This sort of information (if it is used) would be very useful for dealing
with Adaptec metadata. Adaptec HostRAID adapters let you build a RAID-1 by
copying one disk onto the other, with the state set to indicate the source
and target disks.

Since the BIOS on those adapters takes a long time to do a copy, it's
easier to break out of the build after it gets started, and let the kernel
pick back up where the BIOS left off. To do that, you need checkpointing
support (i.e. be able to figure out where we left off with a particular
operation) and you need to be able to determine which disk is the source
and which is the target.

To do this with the first set of Adaptec metadata patches I wrote for
md, I had to kinda "bolt on" some extra state in the kernel, so I could
figure out which disk was the target, since md doesn't really pay attention
to the current per-disk in sync flags.

I solved this the second time around by making the in-core metadata generic
(and thus a superset of all the metadata types I planned on supporting),
and each metadata personality could supply target disk information if
possible.

> > - Each component knows about every other component in the array. (It
> > knows by UUID, not just that there are N other devices in the array.)
> > This is an important piece of information:
> > - You can compose the array now, using each disk's set_uuid and the
> > position of the device in the array, and by using the events
> > field to filter out the older of two disks that claim the same
> > position.
> >
> > The problem comes in more complicated scenarios. For example:
> > - user pulls one disk out of a RAID-1 with a spare
> > - md reconstructs onto the spare
> > - user shuts down machine, pulls the (former) spare that is
> > now part of the machine, and replaces the disk that he
> > originally pulled.
> >
> > So now you've got a scenario where you have a disk that claims to
> > be part of the array (same set_uuid), but its events field is a
> > little behind. You could just resync the disk since it is out of
> > date, but still claims to be part of the array. But you'd be
> > back in the same position if the user pulls the disk again and
> > puts the former spare back in -- you'd have to resync again.
> >
> > If each disk had a list of the uuids of every disk in the array,
> > you could tell from the disk table on the "freshest" disk that
> > the disk the user stuck back in isn't part of the array, despite
> > the fact that it claims to be. (It was at one point, and then
> > was removed.) You can then make the user add it back explicitly,
> > instead of just resyncing onto it.
>
> The event counter is enough to determine if a device is really part of
> the current array or not, and I cannot see why you need more than
> that.
> As far as I can tell, everything that you have said can be achieved
> with setuid/devnumber/event.

It'll work with just the setuuid/devnumber/event, but as I mentioned in the
last paragraph above, you'll end up resyncing onto the disk that is pulled
and then reinserted, because you don't really have any way of knowing it is
no longer a part of the array. All you know is that it is out of date.
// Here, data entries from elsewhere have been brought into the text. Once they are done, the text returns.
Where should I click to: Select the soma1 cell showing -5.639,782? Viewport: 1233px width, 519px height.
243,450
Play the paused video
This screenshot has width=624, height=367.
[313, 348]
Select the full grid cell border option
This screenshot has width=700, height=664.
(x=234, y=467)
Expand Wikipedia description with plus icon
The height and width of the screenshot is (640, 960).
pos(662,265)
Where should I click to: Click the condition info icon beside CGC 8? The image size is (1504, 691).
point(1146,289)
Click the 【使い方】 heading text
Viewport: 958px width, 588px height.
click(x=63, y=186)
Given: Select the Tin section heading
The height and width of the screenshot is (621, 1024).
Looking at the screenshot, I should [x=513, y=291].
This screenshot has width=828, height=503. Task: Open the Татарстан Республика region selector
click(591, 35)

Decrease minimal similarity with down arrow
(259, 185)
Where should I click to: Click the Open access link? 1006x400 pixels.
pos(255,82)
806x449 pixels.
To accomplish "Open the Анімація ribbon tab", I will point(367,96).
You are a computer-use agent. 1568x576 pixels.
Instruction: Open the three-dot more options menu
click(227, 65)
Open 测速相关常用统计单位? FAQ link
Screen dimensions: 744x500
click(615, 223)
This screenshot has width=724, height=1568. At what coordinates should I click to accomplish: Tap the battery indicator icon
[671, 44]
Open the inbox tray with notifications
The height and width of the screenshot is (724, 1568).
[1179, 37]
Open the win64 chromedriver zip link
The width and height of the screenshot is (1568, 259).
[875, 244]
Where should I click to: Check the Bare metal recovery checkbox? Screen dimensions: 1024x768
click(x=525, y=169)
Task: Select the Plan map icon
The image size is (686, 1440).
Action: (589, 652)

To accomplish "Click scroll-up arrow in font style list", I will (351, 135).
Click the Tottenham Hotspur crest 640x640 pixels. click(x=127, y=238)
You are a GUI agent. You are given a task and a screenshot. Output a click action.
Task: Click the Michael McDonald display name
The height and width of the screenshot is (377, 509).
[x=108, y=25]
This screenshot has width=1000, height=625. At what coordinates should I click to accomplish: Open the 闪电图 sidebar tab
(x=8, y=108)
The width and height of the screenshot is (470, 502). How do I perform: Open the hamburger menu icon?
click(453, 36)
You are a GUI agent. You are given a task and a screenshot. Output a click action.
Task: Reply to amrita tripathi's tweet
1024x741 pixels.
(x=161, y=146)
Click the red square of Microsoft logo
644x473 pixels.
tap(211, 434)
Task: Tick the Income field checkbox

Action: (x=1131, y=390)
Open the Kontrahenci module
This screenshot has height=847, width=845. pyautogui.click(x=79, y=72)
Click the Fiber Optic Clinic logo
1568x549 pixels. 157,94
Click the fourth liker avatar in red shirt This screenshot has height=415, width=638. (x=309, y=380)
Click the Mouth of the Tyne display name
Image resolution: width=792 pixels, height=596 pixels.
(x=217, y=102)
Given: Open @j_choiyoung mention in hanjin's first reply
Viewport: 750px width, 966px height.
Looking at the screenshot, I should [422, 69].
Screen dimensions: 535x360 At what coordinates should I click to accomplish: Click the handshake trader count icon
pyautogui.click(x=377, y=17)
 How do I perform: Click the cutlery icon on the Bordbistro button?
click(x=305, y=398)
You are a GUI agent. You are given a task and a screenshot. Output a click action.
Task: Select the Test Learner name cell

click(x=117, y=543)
> > - Possibly the ability to setup multilevel arrays within a given piece of
> > metadata. As far as multilevel arrays go, there are two basic
> > approaches to the metadata:
>
> How many actual uses of multi-level arrays are there??
>
> The most common one is raid0 over raid1, and I think there is a strong
> case for implementing a 'raid10' module that does that, but also
> allows a raid10 of an odd number of drives and things like that.

RAID-10 is the most common, but RAID-50 is found in the "wild" as well.

It would be more flexible if you could stack personalities on top of each
other. This would give people the option of combining whatever
personalities they want (within reason; the multipath personality doesn't
make a whole lot of sense to stack).

> I don't think anything else is sufficiently common to really deserve
> special treatment: recursive metadata is adequate I think.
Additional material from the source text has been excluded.